逆・人外転生(スピア)
リバース・ファンタジー
現代に生まれた木倉 捜は、中学校へ入学した時、3年生の金山王我に絡まれる。
「お前も異世界人か?」
宇宙の彼方から魔王が追いつく時、地球は粉砕される───それを止めるため、捜たちは魔法を享受する。
気がつけば、私は人間だった。
道具を使う人間、心と知恵を持つ人間。
それは、使われる武具であり、情を持たず、喋るだけで思索をしない《私》にとって、衝撃だった。私の手は木材を動かし、私の声は抑揚を持った。
私は足を動かし、自ら移動することができた。
私は、飲食しなければ空腹を感じた。
それが、どれだけの衝撃だったのか、きっと、この両親は知らないだろう。
少なくとも、私が人間に対して無知で、人として成長する上で、他の赤子との違いは、大して無かっただろうから。
やがて、私は学校へ通った。
数学、国語、社会……それらは、文字や記号、内容はともかく、既知の概念だったが、実際に考えたことは一度もなかった。
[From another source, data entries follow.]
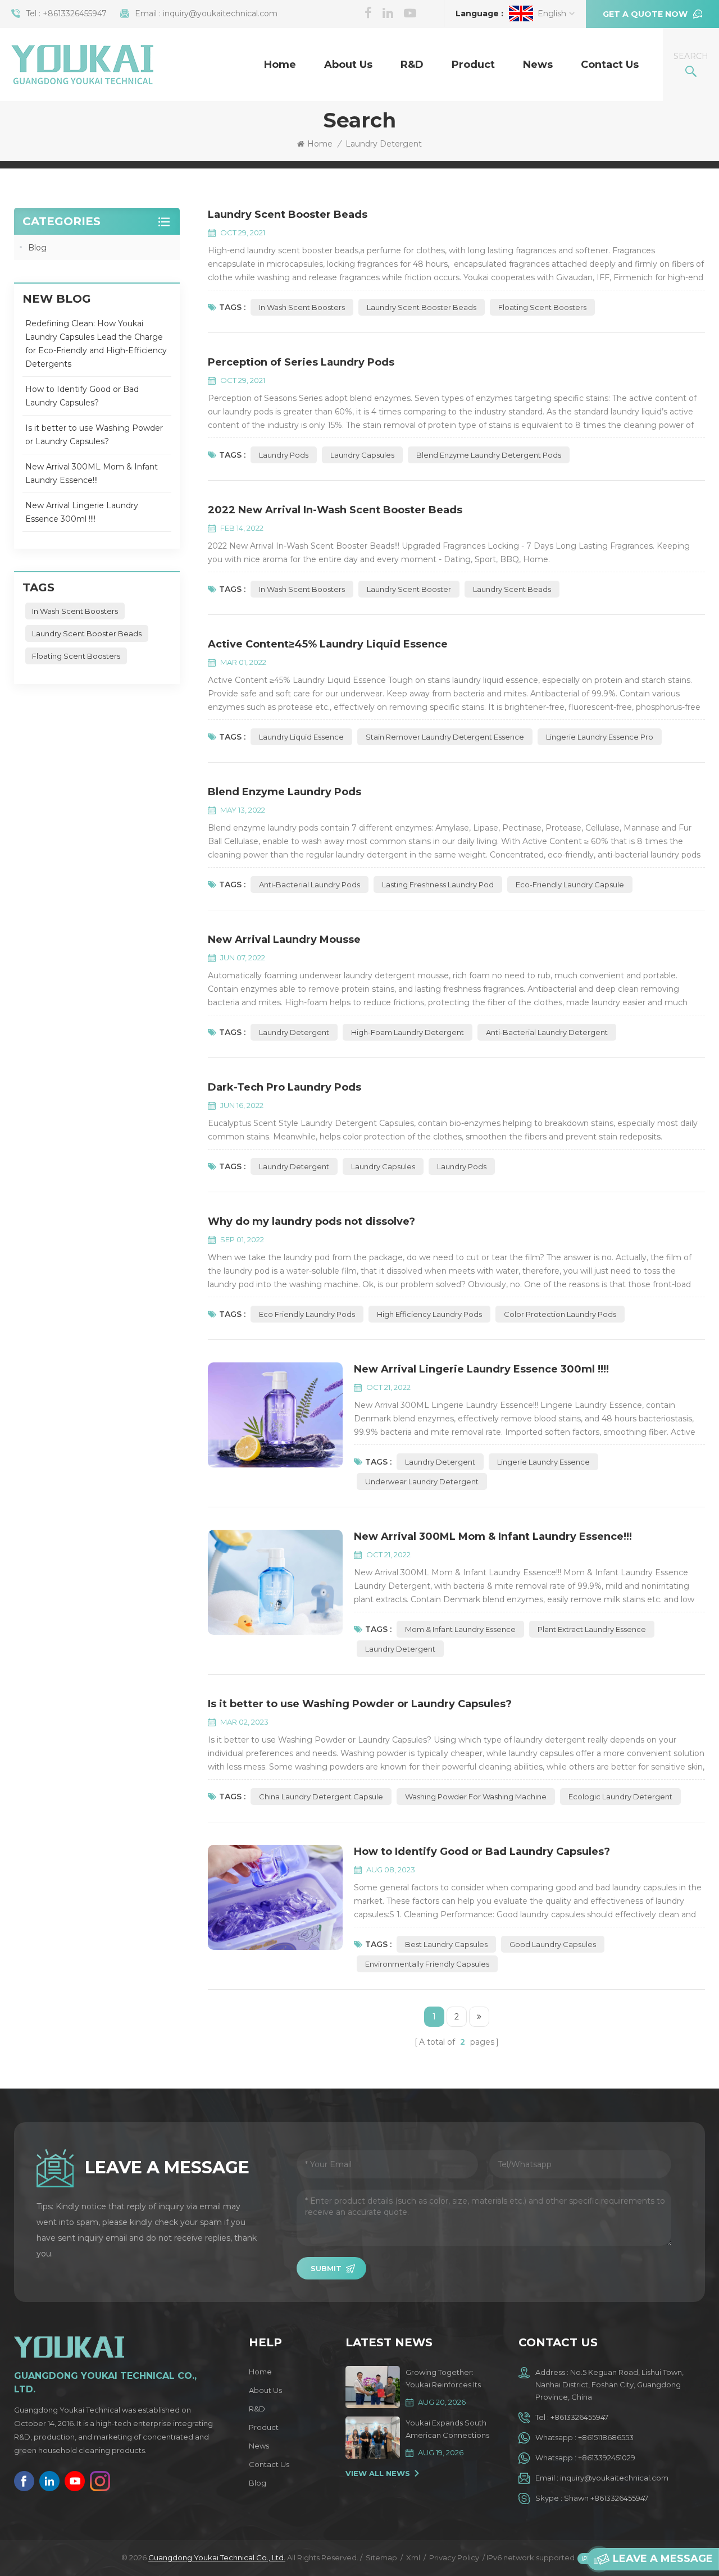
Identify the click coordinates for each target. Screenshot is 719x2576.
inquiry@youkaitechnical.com (220, 13)
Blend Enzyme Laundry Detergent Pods (488, 454)
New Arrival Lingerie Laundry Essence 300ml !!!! (481, 1369)
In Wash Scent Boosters (302, 307)
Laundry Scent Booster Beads (287, 214)
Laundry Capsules (362, 454)
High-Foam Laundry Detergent (407, 1032)
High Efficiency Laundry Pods (429, 1314)
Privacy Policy (454, 2557)
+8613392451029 (606, 2457)
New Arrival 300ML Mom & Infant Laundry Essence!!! (493, 1536)
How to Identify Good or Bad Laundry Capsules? (482, 1851)
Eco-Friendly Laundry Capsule (570, 884)
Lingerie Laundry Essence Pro (599, 736)
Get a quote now (645, 14)
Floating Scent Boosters (542, 307)
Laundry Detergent (294, 1032)
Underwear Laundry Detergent (422, 1481)
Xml (413, 2557)
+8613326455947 (75, 13)
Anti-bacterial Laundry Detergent (547, 1032)
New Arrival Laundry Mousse (284, 939)
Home (280, 64)
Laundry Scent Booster (409, 589)
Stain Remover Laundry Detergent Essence (445, 736)
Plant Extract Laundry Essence (592, 1629)
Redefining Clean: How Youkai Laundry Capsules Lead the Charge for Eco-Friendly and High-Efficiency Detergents (96, 343)
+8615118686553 (606, 2437)
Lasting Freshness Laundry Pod (438, 884)
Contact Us (610, 64)
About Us (348, 64)
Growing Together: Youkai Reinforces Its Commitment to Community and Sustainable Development (443, 2379)
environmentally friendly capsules (427, 1963)
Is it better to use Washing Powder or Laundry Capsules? (360, 1704)
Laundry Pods (283, 454)
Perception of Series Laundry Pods (301, 362)
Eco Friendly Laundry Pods (307, 1314)
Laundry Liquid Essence (301, 736)
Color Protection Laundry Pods (560, 1314)
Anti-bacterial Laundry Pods (309, 884)
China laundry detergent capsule (321, 1796)
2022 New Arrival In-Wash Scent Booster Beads (335, 510)
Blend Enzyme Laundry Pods (284, 792)
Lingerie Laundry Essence (543, 1461)
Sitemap (381, 2557)
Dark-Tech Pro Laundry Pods (284, 1087)
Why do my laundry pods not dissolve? (311, 1221)
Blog (37, 248)
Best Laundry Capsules (446, 1944)
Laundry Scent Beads (512, 589)
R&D (412, 64)
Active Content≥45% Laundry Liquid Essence (328, 644)
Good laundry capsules (552, 1944)
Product (473, 64)
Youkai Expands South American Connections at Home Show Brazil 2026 (447, 2429)
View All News (377, 2473)
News (538, 64)
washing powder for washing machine (476, 1796)
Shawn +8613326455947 (606, 2497)
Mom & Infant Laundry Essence (460, 1629)
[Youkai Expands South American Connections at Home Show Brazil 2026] (372, 2438)
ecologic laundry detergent (620, 1796)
今までの思索といえば、持ち主が遭難して、無理やりに問われた時ぐらいか。あの時の私は、《南西の地域は暑いと聞いたから、そちらへ行けば良いのでは?》などと滅茶苦茶な答えだった。目が見えないとはいえ、吹雪の中だから曇っていることぐらいはわかっただろうに。
そうだ、衝撃といえば、この目もだ。
慣れとは恐ろしいものだ。最初はあんなにも衝撃だったのに、今では空が見えることが普通だ。
今、あの時に戻ってしまえば、どうなるのか……いや、あれも短距離しか見えないとはいえ、背後も上下も全方位がわかるのだから、それにまた衝撃を受けて、どっちもどっちだろうか。
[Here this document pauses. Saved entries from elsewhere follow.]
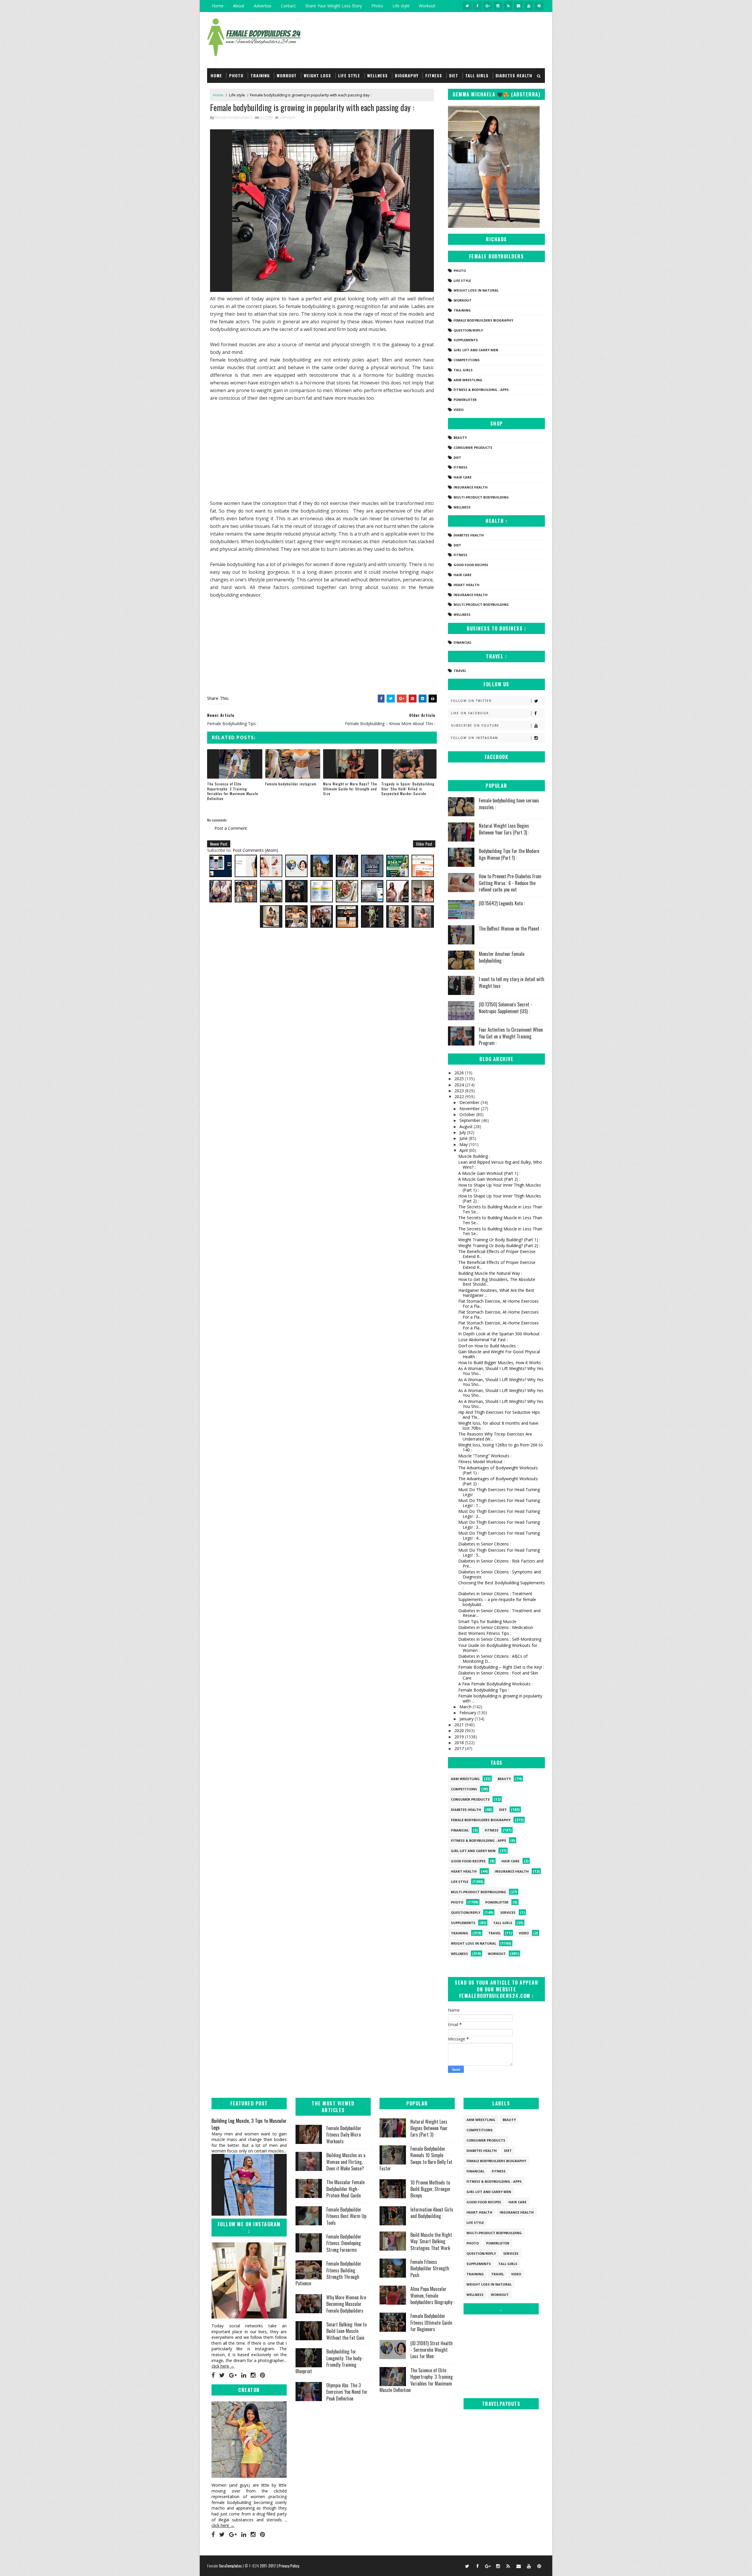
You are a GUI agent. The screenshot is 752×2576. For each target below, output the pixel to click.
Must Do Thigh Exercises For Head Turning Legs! (499, 1492)
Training (260, 75)
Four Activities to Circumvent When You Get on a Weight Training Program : (511, 1036)
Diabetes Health (514, 75)
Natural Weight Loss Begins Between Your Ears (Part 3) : (504, 829)
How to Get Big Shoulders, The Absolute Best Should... (496, 1282)
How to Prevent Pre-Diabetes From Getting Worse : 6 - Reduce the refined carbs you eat (510, 883)
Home (218, 6)
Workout (427, 6)
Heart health (466, 585)
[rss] (508, 5)
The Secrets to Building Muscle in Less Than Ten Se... (500, 1209)
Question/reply (468, 330)
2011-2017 (268, 2565)
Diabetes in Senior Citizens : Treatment (495, 1593)
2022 (459, 1096)
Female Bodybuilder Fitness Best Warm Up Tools (346, 2216)
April (464, 1150)
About (238, 6)
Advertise (262, 6)
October (467, 1114)
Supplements (466, 340)
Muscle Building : (474, 1156)
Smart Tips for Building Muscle (487, 1621)
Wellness (377, 75)
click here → (223, 2366)
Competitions (467, 360)
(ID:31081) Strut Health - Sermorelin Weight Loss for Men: (431, 2350)
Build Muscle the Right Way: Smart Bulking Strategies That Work (431, 2241)
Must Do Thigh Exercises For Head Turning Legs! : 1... (499, 1503)
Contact (288, 6)
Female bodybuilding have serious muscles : (509, 803)
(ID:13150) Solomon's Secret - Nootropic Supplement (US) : (505, 1007)
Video (459, 409)
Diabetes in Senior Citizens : (484, 1544)
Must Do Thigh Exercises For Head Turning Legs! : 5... (499, 1552)
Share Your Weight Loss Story (333, 6)
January (467, 1719)
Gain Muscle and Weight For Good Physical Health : (499, 1354)
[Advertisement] (322, 450)
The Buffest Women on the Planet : (510, 928)
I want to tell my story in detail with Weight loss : (511, 982)
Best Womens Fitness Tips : (484, 1633)
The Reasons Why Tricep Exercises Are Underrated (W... (495, 1436)
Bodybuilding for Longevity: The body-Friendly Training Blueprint (329, 2361)
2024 (459, 1085)
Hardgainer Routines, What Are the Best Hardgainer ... (496, 1292)
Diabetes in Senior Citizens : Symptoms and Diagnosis (499, 1574)
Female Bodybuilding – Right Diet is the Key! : (501, 1667)
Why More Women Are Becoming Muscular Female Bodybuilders (346, 2304)
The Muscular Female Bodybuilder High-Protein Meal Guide (345, 2189)
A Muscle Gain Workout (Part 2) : (489, 1179)
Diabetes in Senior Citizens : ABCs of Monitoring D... (493, 1658)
前、で思い出しだが、魔術も、この世界ではずいぶん遅れている。
凄腕の魔術師なら30、あの勇者でさえ2つの魔術を使えたというのに、この世界では1つも使えれば優秀、2つで天才、3つは達人、4つともなれば英雄らしい。
もっとも、この世界の魔物はそれで倒せるほど弱く、また魔王に相当する存在もすでに封印されているというのだから、1時間もあれば何度か魔物と出くわす世界で、何年も実際に戦い続けた世界と比較するものではないだろう。
この世界では、1ヶ月に一度会うかで、会っても衛兵……警察に通報して逃げる、というのが常識らしい。あるいは、持ち主の国だからこそ、なのか。
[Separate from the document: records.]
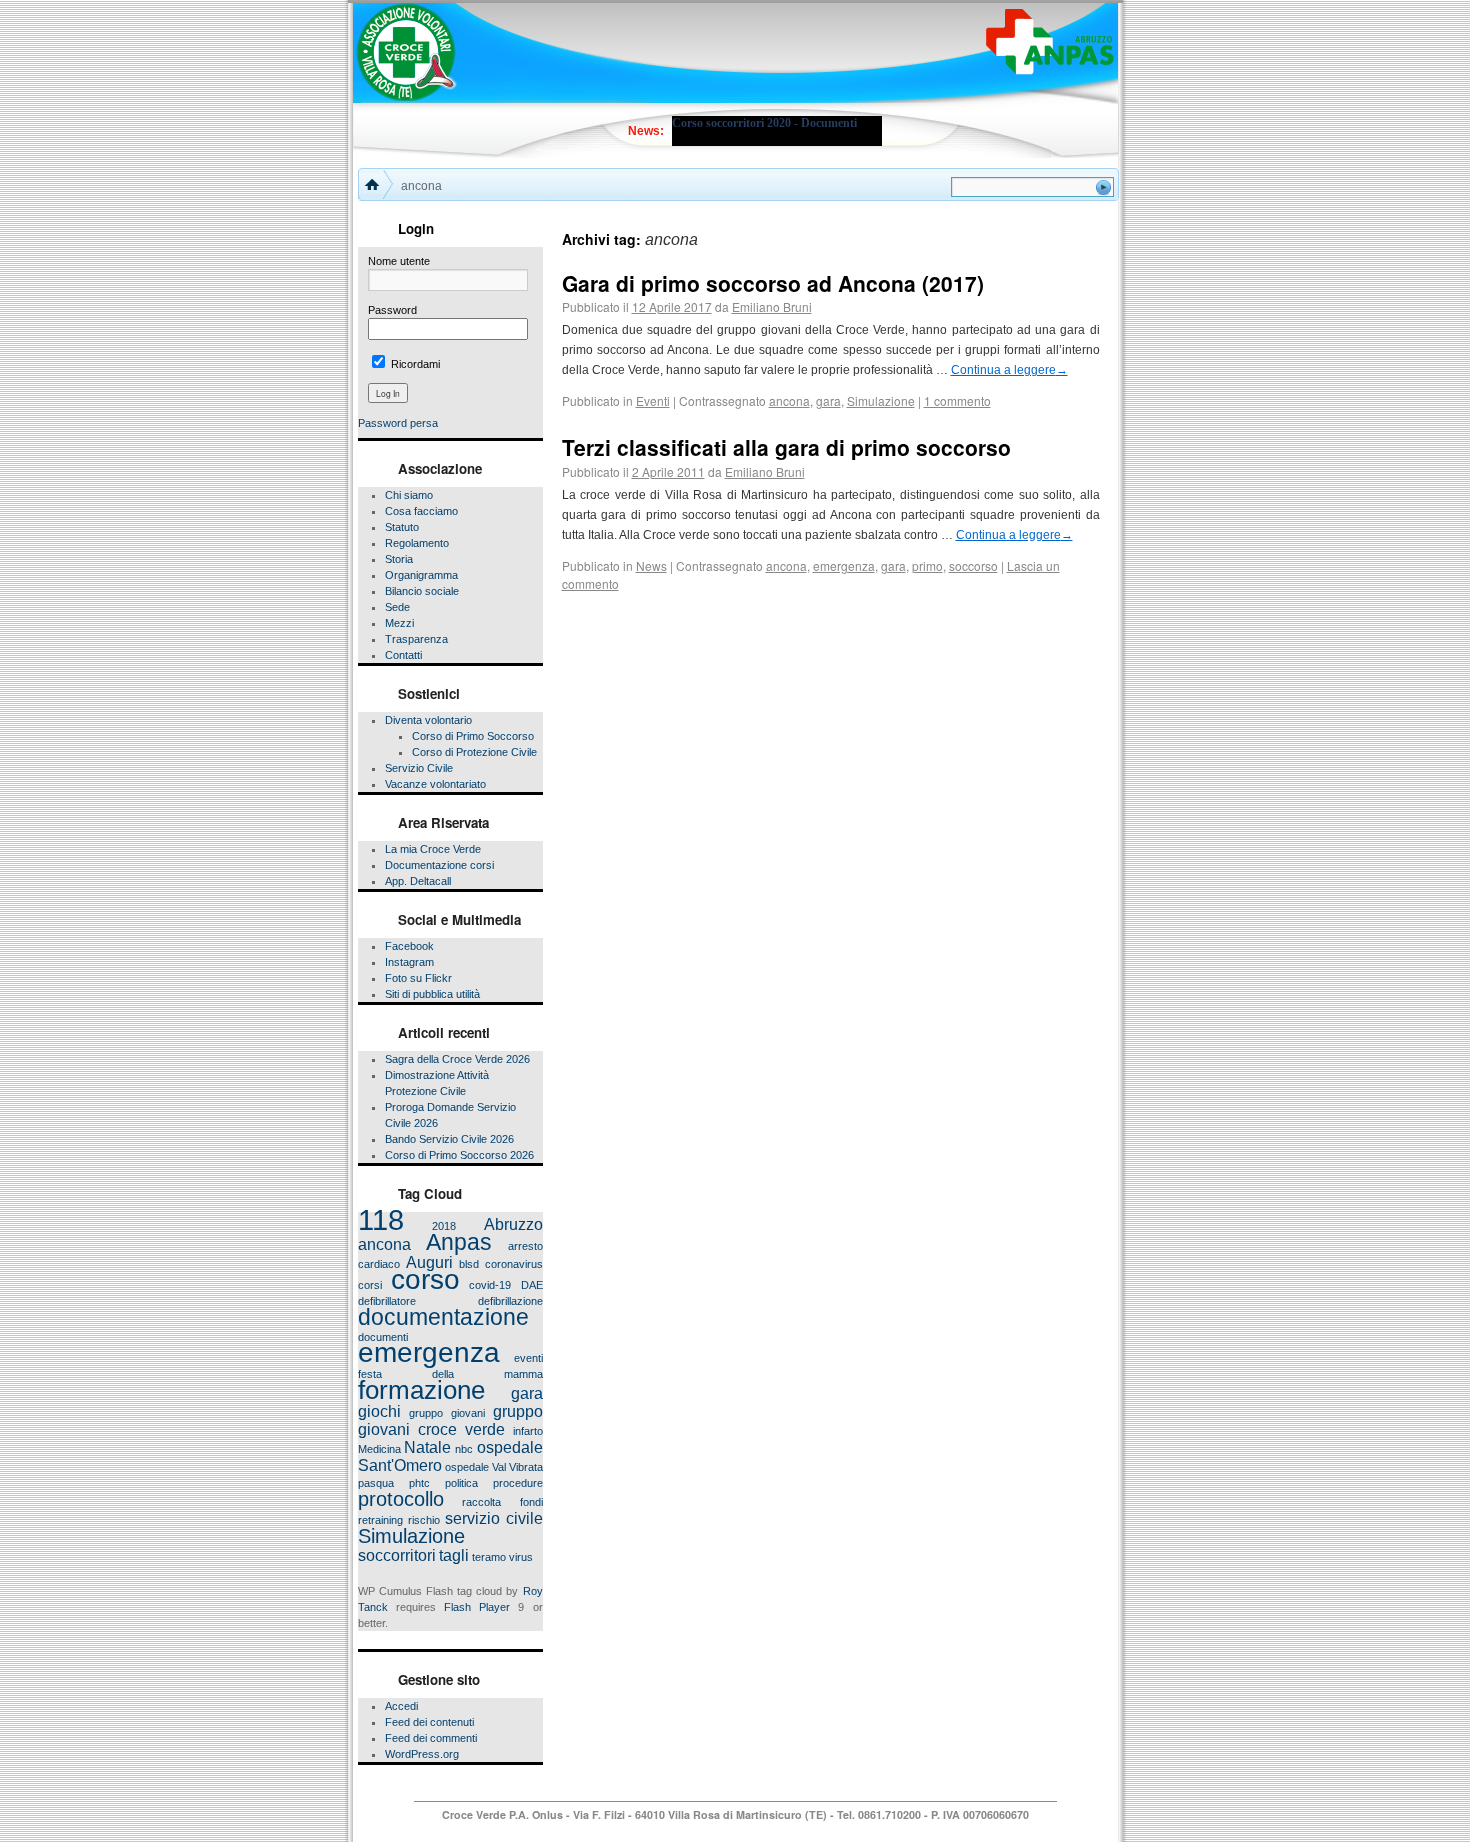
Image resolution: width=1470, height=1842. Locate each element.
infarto (528, 1431)
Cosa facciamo (421, 511)
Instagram (409, 962)
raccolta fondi (502, 1502)
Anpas (459, 1242)
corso (425, 1279)
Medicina (379, 1449)
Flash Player (477, 1607)
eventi (528, 1358)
私も以前の《私》にかけられていた思索魔術、武具だった《私》がどのように使われたいか意思を持つ程度の魔術を使ってみた時、何の効果もなかったのに大騒ぎさせてしまった。
この世界では、元と違い、小さな魔法も大きな比率で意味を持つ。
ただ、それでも、やはり私には人間らしい深読みの思索に乏しいようで、その裏に潜む、真の意味に気付いたのは、中学に上がった時だった。